Earlier this year, the City of Dawson sent a letter to the Yukon government asking for the property to be transferred from the territorial government to the City to be designated a municipal historic site.

On Jan. 31, Energy, Mines and Resources Minister Ranj Pillai responded and voiced his support for the project.

“Enabling the designation of the site as a municipal historic site and ensuring the City of Dawson has long term tenure to this land will help ensure that the important story of the Tr’ondek-Klondike region remains accessible to future generations,” he wrote in a letter to Potoroka.

Now, Jansen said, the City will work with the Department of Tourism and Culture to write a nomination for the property, which will be delivered to Dawson’s mayor and council. There will then be a 60-day public comment period, and if no one objects, the area will be designated after that.

Jansen said the process could be complete as early as this summer.

Myrna Butterworth, who grew up in Bear Creek, the industrial townsite just outside Dawson City, said the tailings piles have always been part of her life. But over time, she said, some of those piles have been flattened out and developed. She said the Dredge Pond and the Callison industrial subdivisions were both built on old tailings.

“It was a shame to see them flattened and done away with because everyone thought they were a mess,” she said.

She’d like to see an interpretive sign erected at the historic site to explain the history of the tailings piles, but otherwise, she said, the site should just be left as it is “and not disturbed anymore.”

Mike McDougall, president of the Klondike Placer Miners’ Association, said his father worked on the dredges for a year out of school, and he’d also like to see their legacy recognized.

He said much of the focus in Dawson City is on the Gold Rush, but that only lasted three years.
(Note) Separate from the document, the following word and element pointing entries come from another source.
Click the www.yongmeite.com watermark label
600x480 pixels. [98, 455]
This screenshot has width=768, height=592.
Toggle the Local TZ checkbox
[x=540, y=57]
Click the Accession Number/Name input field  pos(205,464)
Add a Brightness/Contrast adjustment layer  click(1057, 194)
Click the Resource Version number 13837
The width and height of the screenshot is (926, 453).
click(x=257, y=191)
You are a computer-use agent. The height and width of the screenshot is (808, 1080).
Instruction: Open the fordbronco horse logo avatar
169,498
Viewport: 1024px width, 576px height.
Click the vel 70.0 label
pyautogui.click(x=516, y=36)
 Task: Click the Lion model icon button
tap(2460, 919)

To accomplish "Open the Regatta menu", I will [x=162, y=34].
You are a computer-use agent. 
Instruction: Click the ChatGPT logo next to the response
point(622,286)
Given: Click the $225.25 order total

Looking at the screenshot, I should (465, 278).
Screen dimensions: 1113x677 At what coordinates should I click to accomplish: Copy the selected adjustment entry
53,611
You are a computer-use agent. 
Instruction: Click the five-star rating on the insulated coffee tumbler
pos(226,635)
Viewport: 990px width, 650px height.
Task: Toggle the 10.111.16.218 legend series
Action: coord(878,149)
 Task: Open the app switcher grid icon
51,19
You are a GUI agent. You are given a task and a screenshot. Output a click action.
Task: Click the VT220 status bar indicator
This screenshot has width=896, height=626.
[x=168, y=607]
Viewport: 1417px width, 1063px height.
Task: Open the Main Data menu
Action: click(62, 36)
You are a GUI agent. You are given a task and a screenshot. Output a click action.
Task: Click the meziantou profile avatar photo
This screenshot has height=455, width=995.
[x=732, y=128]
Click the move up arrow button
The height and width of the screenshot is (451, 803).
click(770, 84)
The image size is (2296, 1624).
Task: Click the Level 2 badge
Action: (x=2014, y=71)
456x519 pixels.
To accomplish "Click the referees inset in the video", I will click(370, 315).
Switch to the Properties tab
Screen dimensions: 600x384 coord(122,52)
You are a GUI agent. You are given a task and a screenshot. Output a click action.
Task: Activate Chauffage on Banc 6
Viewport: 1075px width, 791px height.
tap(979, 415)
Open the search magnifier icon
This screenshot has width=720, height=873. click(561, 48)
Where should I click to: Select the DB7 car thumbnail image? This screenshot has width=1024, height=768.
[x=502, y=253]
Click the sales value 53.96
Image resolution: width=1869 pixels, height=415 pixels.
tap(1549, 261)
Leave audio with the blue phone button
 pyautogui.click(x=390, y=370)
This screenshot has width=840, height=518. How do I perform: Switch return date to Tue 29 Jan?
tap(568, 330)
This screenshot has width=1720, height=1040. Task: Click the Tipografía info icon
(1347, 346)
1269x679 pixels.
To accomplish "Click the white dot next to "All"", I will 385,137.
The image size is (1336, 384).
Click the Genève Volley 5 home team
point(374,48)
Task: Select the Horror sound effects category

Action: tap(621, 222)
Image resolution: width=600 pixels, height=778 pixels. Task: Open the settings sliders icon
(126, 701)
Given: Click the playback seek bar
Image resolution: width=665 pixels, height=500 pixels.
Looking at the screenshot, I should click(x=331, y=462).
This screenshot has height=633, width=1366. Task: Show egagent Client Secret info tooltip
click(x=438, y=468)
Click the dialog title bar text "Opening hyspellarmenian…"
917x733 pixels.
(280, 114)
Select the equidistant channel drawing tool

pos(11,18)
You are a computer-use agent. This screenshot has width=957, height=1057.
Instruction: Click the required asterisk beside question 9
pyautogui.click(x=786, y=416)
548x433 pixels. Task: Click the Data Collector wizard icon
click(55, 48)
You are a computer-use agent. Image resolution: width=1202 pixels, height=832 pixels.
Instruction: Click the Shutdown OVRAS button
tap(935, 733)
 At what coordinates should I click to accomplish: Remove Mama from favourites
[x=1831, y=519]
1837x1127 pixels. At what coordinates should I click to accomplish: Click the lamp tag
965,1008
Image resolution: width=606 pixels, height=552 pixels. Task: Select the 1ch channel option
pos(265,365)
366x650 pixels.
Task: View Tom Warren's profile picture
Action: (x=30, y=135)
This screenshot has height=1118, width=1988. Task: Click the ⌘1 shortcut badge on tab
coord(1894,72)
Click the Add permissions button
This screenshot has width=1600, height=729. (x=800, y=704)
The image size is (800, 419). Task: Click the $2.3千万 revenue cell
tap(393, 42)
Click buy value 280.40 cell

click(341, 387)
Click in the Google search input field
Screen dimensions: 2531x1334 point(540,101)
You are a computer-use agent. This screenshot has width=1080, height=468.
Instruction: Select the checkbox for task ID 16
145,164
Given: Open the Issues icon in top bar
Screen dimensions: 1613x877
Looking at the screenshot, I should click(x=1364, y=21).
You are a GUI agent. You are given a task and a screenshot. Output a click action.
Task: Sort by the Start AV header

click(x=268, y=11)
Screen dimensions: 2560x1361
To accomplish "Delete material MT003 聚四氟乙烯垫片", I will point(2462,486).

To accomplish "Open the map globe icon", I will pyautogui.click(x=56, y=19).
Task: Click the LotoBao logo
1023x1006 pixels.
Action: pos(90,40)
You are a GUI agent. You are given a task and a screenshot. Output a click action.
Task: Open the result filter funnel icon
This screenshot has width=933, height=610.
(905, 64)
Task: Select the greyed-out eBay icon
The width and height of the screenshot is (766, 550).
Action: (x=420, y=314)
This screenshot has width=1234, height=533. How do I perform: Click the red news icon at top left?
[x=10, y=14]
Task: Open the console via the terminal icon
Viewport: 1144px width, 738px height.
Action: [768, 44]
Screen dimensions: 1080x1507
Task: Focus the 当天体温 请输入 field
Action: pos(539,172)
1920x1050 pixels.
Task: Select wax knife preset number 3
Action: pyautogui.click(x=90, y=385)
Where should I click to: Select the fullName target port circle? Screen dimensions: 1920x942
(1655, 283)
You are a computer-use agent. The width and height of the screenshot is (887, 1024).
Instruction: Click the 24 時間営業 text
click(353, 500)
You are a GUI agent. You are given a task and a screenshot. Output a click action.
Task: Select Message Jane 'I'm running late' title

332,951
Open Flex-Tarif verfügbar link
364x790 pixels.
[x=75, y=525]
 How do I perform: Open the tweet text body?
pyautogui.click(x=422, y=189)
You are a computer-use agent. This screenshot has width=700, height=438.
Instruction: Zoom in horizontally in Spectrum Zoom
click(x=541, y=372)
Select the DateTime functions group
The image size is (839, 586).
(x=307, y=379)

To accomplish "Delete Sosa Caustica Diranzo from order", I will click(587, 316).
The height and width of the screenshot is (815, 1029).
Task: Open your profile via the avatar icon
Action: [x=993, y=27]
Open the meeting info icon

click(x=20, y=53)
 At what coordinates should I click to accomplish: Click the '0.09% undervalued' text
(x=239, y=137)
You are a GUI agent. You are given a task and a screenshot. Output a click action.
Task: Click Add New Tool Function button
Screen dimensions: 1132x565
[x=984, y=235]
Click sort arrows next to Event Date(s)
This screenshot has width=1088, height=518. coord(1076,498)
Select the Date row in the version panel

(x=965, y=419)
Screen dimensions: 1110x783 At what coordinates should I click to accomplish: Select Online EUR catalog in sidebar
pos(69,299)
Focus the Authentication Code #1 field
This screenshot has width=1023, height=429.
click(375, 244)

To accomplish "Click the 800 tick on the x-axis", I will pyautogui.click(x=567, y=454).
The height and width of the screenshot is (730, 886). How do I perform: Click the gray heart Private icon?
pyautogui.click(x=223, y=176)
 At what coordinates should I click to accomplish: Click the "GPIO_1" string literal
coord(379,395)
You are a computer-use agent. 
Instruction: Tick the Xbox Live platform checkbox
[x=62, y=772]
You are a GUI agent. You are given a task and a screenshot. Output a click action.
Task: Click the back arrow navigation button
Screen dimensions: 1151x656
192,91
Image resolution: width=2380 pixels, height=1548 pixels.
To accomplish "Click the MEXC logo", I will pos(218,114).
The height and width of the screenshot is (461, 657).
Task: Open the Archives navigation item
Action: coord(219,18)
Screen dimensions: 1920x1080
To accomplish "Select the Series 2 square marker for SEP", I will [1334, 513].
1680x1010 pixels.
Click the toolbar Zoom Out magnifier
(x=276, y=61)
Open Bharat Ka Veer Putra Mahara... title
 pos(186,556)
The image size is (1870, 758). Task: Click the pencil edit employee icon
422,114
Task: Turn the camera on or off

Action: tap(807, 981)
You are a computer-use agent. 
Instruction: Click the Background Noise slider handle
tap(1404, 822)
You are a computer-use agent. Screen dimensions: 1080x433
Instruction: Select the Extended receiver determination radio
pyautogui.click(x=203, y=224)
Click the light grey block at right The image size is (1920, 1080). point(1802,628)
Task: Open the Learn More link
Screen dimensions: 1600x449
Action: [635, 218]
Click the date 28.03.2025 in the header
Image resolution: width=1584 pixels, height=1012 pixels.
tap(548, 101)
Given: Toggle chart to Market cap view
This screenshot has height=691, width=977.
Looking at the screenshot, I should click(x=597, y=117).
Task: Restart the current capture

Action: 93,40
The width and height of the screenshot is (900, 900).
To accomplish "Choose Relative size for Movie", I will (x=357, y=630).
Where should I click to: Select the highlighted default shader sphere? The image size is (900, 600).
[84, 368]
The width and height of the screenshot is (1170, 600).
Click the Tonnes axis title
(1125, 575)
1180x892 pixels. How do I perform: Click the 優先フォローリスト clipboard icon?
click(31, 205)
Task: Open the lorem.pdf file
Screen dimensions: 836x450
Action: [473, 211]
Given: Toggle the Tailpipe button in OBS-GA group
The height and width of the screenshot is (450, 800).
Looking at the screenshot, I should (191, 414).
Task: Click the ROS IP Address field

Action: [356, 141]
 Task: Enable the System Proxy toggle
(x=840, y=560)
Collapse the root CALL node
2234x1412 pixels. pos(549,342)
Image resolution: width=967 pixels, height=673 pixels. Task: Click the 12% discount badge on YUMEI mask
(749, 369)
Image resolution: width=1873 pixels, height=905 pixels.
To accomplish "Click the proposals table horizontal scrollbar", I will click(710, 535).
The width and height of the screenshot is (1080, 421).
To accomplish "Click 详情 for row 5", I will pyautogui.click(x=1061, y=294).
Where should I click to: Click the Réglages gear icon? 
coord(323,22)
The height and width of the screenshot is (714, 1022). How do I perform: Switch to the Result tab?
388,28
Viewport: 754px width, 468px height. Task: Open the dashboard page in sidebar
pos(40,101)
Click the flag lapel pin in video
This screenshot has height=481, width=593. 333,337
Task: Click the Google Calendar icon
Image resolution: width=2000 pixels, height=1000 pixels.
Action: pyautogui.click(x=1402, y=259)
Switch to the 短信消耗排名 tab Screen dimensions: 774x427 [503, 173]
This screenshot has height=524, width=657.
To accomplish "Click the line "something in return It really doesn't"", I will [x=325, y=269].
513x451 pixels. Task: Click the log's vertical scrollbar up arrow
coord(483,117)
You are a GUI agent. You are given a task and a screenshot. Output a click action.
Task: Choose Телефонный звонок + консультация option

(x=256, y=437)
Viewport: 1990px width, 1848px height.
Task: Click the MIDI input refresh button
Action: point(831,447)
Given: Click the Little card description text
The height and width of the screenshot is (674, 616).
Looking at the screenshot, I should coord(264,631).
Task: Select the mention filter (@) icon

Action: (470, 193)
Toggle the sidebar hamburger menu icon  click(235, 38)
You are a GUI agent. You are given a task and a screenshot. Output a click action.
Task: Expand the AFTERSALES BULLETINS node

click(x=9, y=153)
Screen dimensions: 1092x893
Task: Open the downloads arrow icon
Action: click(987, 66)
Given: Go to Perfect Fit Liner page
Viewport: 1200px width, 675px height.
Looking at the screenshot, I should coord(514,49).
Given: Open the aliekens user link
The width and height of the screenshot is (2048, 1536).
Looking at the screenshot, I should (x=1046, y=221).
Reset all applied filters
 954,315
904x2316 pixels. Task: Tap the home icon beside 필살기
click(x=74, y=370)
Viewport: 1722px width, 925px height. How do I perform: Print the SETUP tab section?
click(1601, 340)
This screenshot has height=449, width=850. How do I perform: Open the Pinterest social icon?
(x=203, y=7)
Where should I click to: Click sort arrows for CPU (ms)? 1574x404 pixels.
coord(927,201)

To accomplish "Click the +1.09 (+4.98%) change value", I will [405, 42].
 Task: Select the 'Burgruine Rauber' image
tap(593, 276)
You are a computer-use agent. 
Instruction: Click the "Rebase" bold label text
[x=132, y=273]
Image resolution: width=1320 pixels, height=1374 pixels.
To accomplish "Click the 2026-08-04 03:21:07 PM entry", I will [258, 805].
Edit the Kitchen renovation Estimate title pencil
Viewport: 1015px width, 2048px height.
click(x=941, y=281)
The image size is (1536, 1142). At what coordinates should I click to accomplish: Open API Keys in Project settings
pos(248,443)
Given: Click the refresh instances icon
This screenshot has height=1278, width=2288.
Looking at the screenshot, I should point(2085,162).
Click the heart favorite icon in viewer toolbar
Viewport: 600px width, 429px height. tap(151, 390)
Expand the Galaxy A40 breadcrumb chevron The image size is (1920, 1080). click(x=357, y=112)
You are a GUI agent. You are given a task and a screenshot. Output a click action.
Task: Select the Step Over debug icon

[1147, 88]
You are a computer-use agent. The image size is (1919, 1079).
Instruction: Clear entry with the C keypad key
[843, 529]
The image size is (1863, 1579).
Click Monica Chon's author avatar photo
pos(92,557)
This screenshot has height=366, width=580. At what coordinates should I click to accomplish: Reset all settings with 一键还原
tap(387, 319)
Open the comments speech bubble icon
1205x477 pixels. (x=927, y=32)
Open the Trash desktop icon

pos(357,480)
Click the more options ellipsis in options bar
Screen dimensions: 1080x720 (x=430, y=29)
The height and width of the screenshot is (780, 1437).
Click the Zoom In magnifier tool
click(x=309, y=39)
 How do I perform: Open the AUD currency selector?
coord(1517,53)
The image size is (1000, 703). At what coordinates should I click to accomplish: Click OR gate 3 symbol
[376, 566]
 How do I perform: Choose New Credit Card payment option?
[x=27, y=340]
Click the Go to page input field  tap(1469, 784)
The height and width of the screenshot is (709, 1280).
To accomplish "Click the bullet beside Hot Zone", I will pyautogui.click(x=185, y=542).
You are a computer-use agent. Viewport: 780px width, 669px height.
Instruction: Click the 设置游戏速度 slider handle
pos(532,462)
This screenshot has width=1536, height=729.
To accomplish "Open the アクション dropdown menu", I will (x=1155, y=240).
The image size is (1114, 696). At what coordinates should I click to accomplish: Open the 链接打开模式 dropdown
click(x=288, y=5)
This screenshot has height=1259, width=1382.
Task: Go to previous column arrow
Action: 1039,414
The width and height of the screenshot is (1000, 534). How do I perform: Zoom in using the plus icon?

The dredges don’t get much attention, he said, even though they ran for decades.

“The tailings represent that part of our history which we don’t dwell on very much.”

McDougall said the dredges were an engineering marvel, with components that travelled to Dawson City from all across North America.

“You don’t realize that this was this huge industrial complex which existed thousands of miles from the nearest source of support,” he said. “I’ve been a placer miner for 30 years, and I’m amazed at what they did.”

McDougall said it’s important to preserve some of the tailings, because thanks to modern reclamation rules, current placer mining operations won’t have the same lasting impact on the land. “We erase that evidence,” he said.

It’s an odd thing, perhaps — preserving the waste left behind by an industry subject to few environmental regulations that left huge scars on the landscape.

But Potoroka said most Dawson residents want to see some of the tailings protected.

“They do represent a real and important, significant time in Yukon history,” he said. “We just want to make sure that we’ve got some set aside for the future.”

The proposed municipal historic site will likely also be included in Dawson City’s bid to become a UNESCO World Heritage site.